Ph.D. Thesis {Colloquium}: CDS : “Modeling physiological transport at scales: connecting cells to organs.”


11 Aug 23    
11:00 AM - 12:00 PM

Event Type

Ph.D. Thesis Colloquium


Speaker : Ms. Deepa Maheshvare

S.R. Number : 06-18-01-10-12-16-1-14025

Title : “Modeling physiological transport at scales: connecting cells to organs.”

Research Supervisor: Prof. Debnath Pal

Date & Time : August 11, 2023 (Friday) at 11:00 AM

Venue : Room No. 102 (CDS Seminar Hall)



The physiological system is a complex network in which each organ forms a subsystem, and different subsystems interact to maintain the body’s overall homeostasis. Within each subsystem, functional networks exist at different levels of complexity. The vessels that perfuse the cells within a tissue mediate short- and long-distance communication. The ability to simultaneously capture local and global dynamics by hierarchically bridging communication networks at different scales is a key challenge in holistic physiology modeling.
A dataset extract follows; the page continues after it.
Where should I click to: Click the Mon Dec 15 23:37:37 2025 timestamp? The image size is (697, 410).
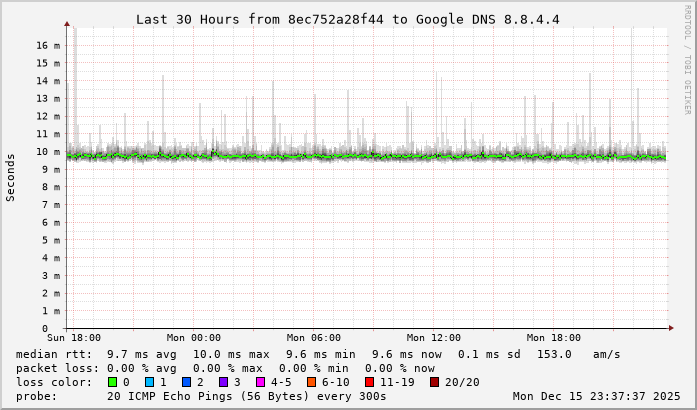[596, 396]
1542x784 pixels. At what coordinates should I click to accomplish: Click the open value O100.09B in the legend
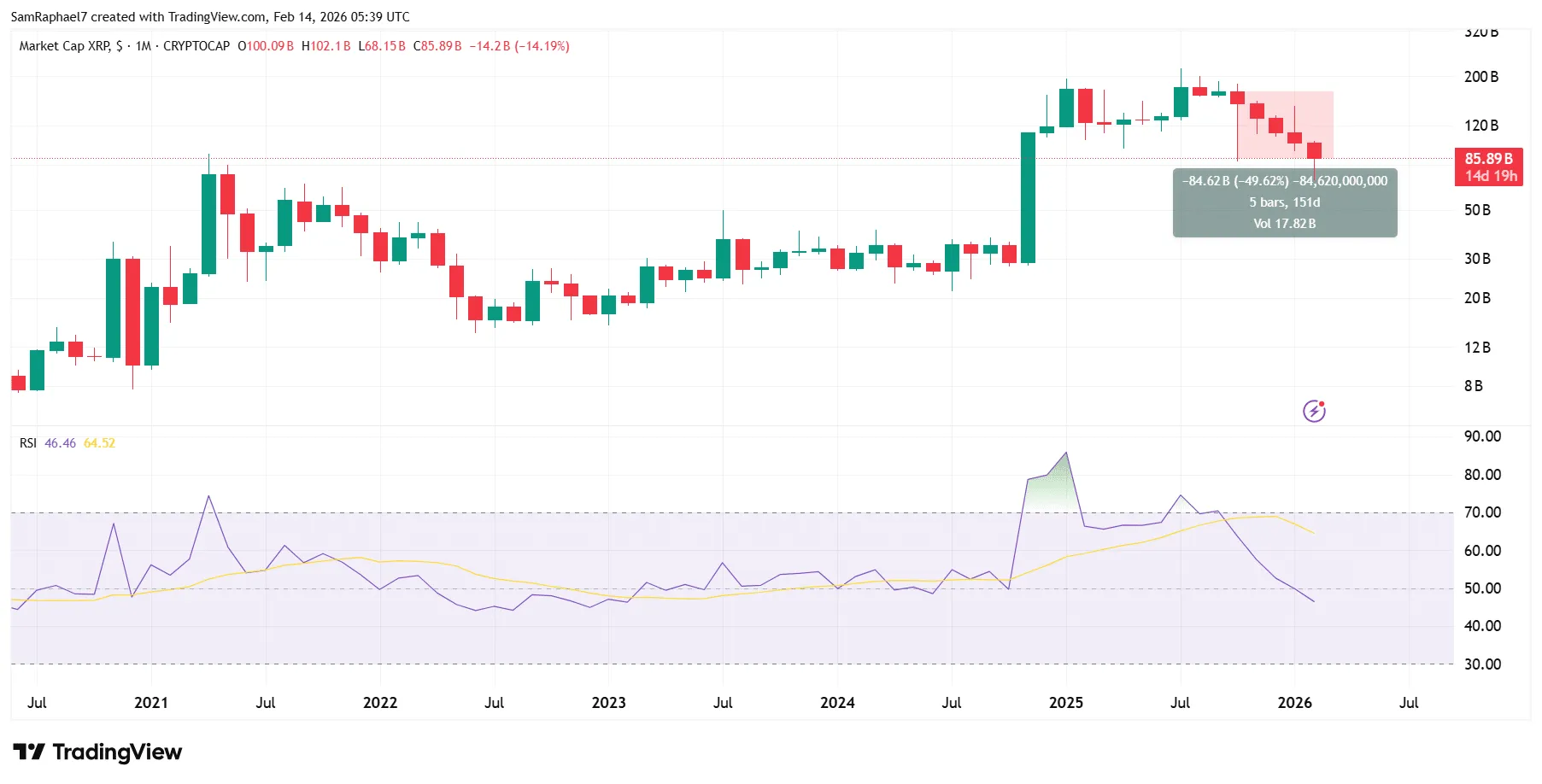pyautogui.click(x=267, y=45)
We present a scalable hierarchical framework that allows us to bridge diverse scales to model biochemicals’ production, consumption, and distribution in a tissue microenvironment. We developed a discrete modeling framework to simulate the gradient-driven advection–dispersion-reaction physics of multispecies transport in multiscale systems. Biochemical drift in the capillary network, transcapillary exchange, and cellular reactions were modeled by translating physical space into a metamodel with functional units. We define graph operators on the finite connected network representation of the discrete functional units embedded in the metamodel. The governing differential equations are modeled to study the inter-compartment dynamics of the well-mixed nodal volumes by formulating the transport dynamics in the vascular domain and the transcapillary exchange as a ‘tank-in-series’ model. This allows our framework to scale to large networks and provides the flexibility to fuse multiscale models by encoding imaging data of vascular topology and omics data of cellular reactions to enhance systems-level understanding. Our framework is suitable for reducing the computational cost of spatially discretizing large tissue volumes and for probing the effect of flow topology on biochemical transport to study structure-function relationships in tissues.
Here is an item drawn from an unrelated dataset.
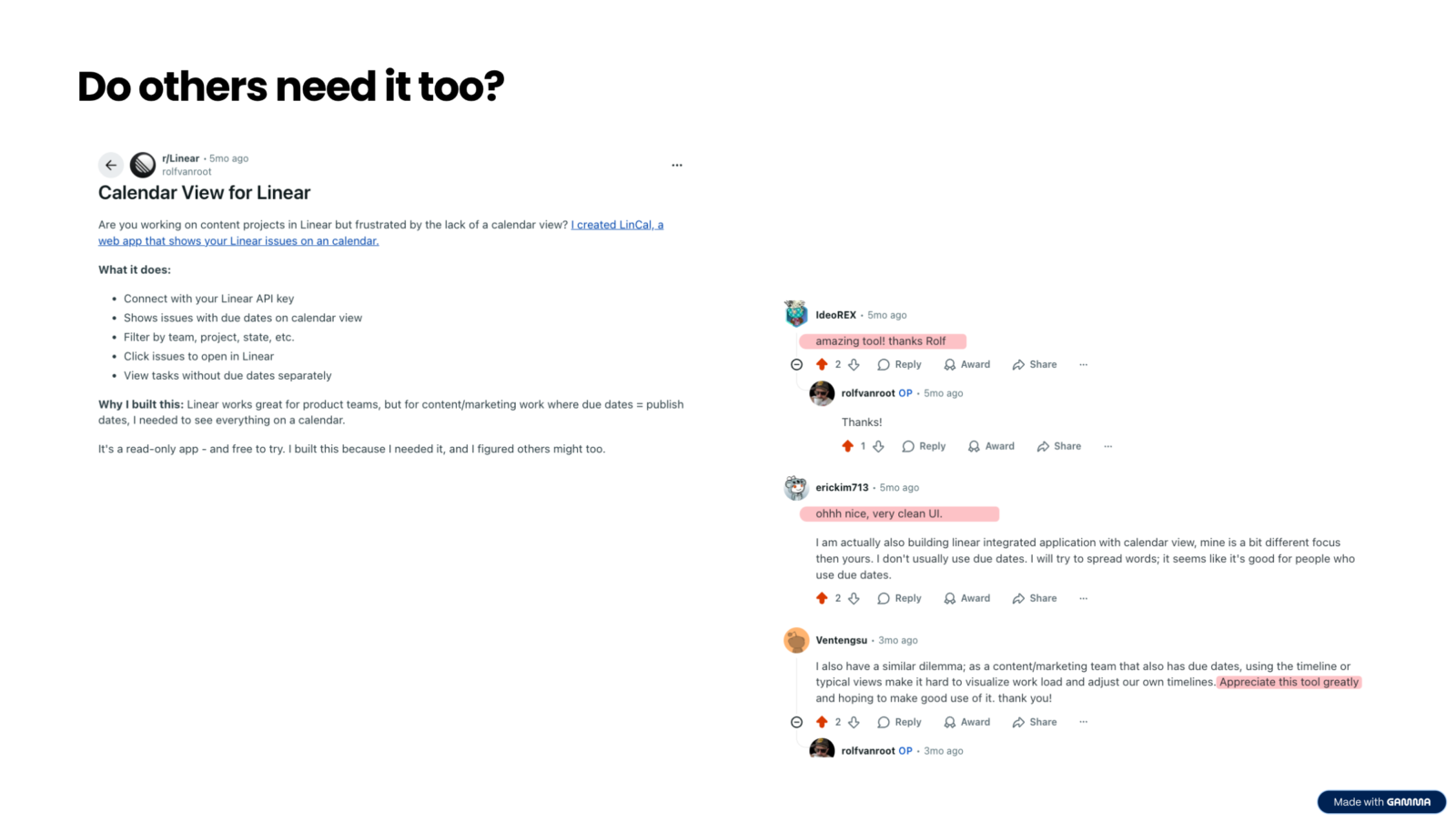
Task: Open the Ventengsu username link
Action: 841,640
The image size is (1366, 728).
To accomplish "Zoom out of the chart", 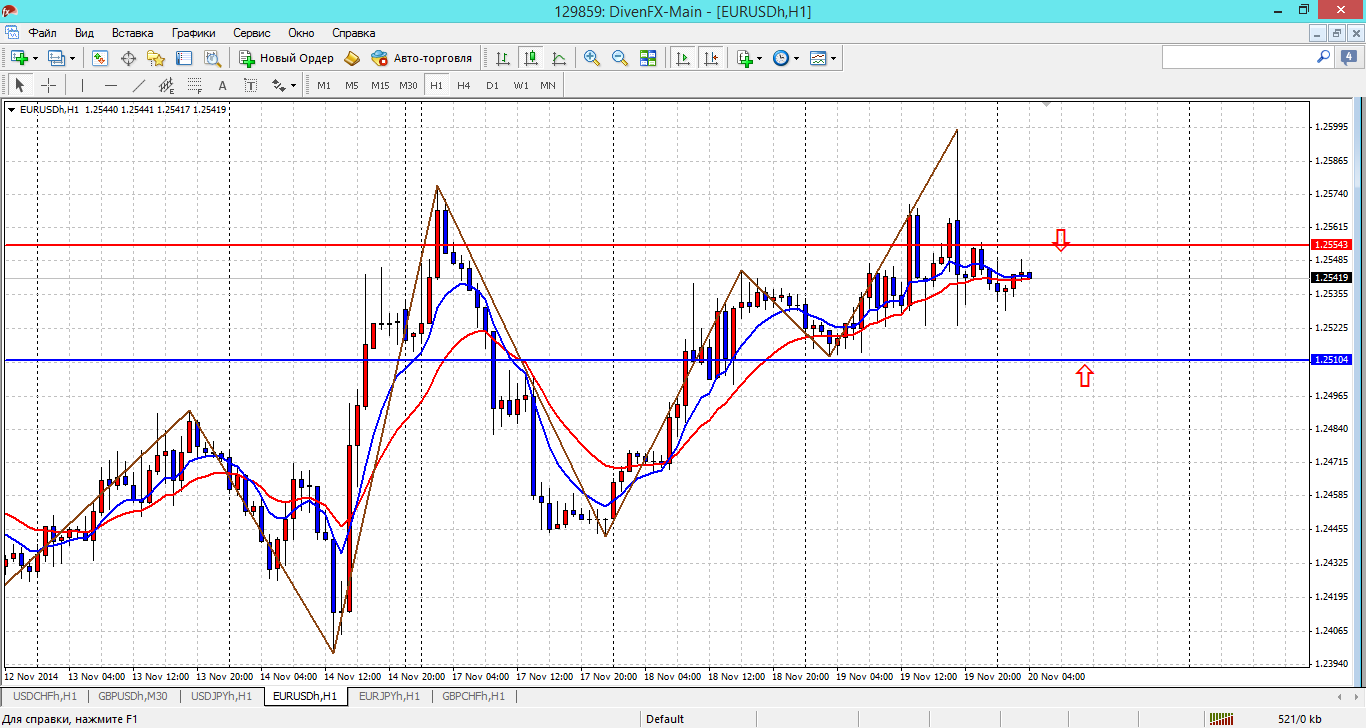I will click(x=620, y=58).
Next, we developed a comprehensive and standardized data-driven modeling workflow to build kinetic models of cellular metabolism. There are significant challenges in developing computational models at the cellular level due to the substantial variation in data across different experimental systems, animal species, and cell lines. We have created open, free, and FAIR (findable, accessible, interoperable, and reusable) assets that can be used to study pancreatic physiology and glucose-stimulated insulin secretion (GSIS). The data curation, integration, normalization and data fitting workflow, and a large database of metabolic data of the pancreatic beta-cell based on experimental and clinical data from 39 studies spanning 50 years of pancreatic, islet, and beta-cell research in humans, rats, mice, and cell lines were used to construct a novel data-driven kinetic SBML (Systems Biology Markup Language) model of GSIS in the pancreatic beta-cell. The model consists of detailed glycolysis and phenomenological equations for biphasic insulin secretion coupled to cellular energy state, ATP dynamics, and (ATP/ADP ratio). The predicted glucose-dependent response of glycolytic intermediates and biphasic insulin secretion are in good agreement with experimental measurements, and our model predicts that the factors affecting ATP consumption, ATP formation, hexokinase, phosphofructokinase, and ATP/ADP-dependent insulin secretion have a major effect on GSIS.
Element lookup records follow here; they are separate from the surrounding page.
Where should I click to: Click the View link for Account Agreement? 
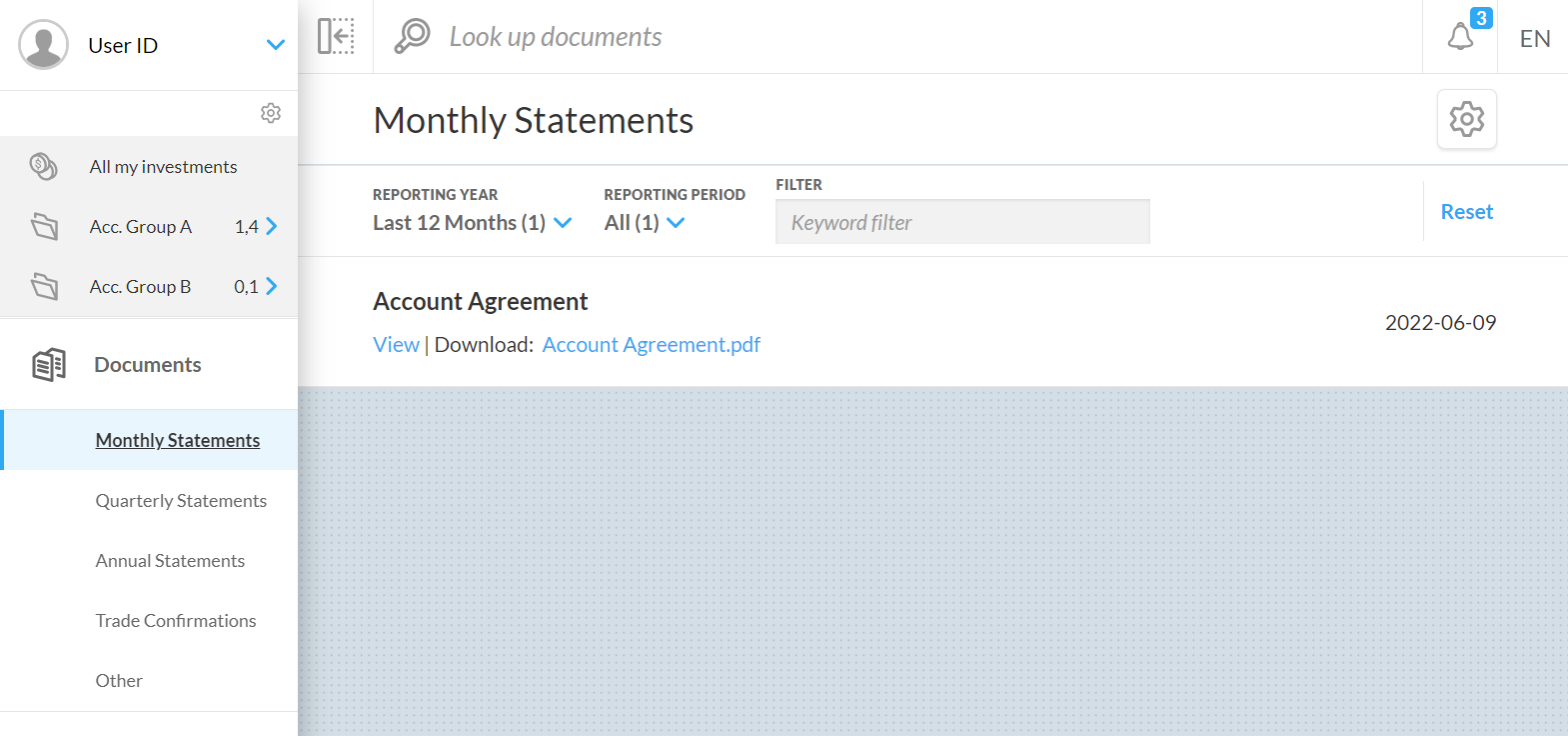click(x=396, y=345)
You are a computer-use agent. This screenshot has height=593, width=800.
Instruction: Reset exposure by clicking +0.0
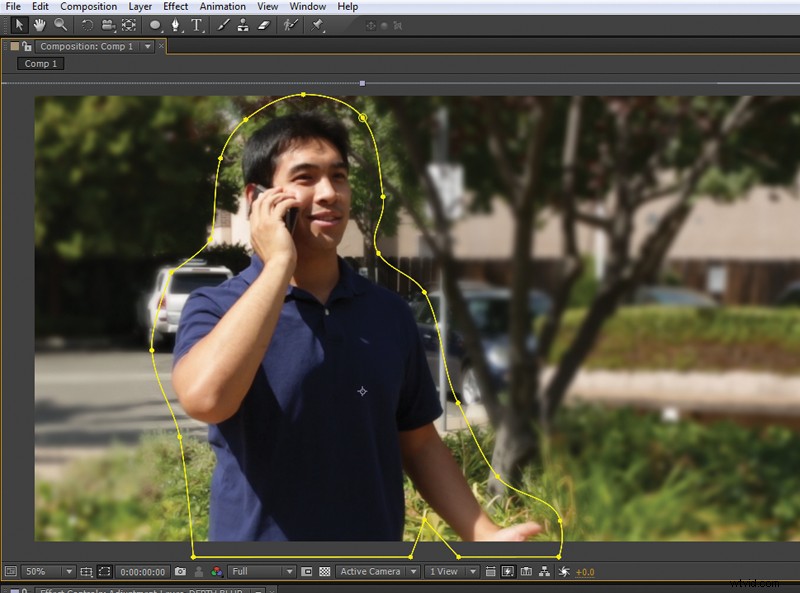click(584, 571)
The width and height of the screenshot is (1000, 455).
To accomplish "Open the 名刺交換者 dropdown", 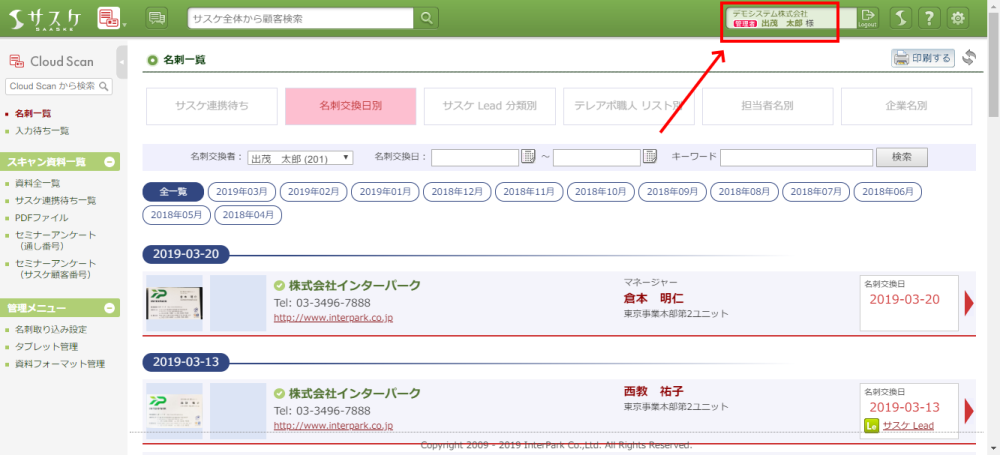I will 300,157.
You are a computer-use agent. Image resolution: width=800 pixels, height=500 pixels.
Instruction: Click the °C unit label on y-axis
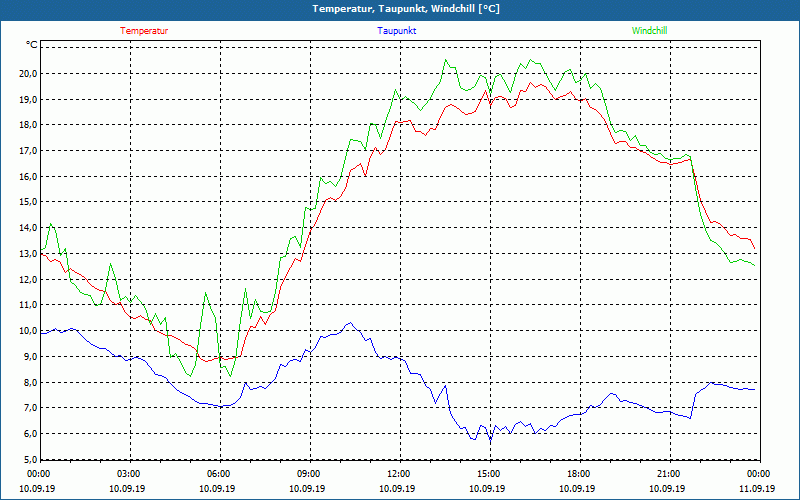point(32,45)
Finally, we present KiPhyNet, an online network simulation tool connecting cellular kinetics and physiological transport. The tool allows users to simulate and interactively visualize pressure, velocity, and concentration fields for applications such as flow distribution, glucose transport, and glucose-lactate exchange in microvascular networks.

When extended for translational purposes in clinical settings, the framework and pipeline developed in this work can advance the simulation of whole-body models and are expected to have major applications in personalized medicine and drug discovery.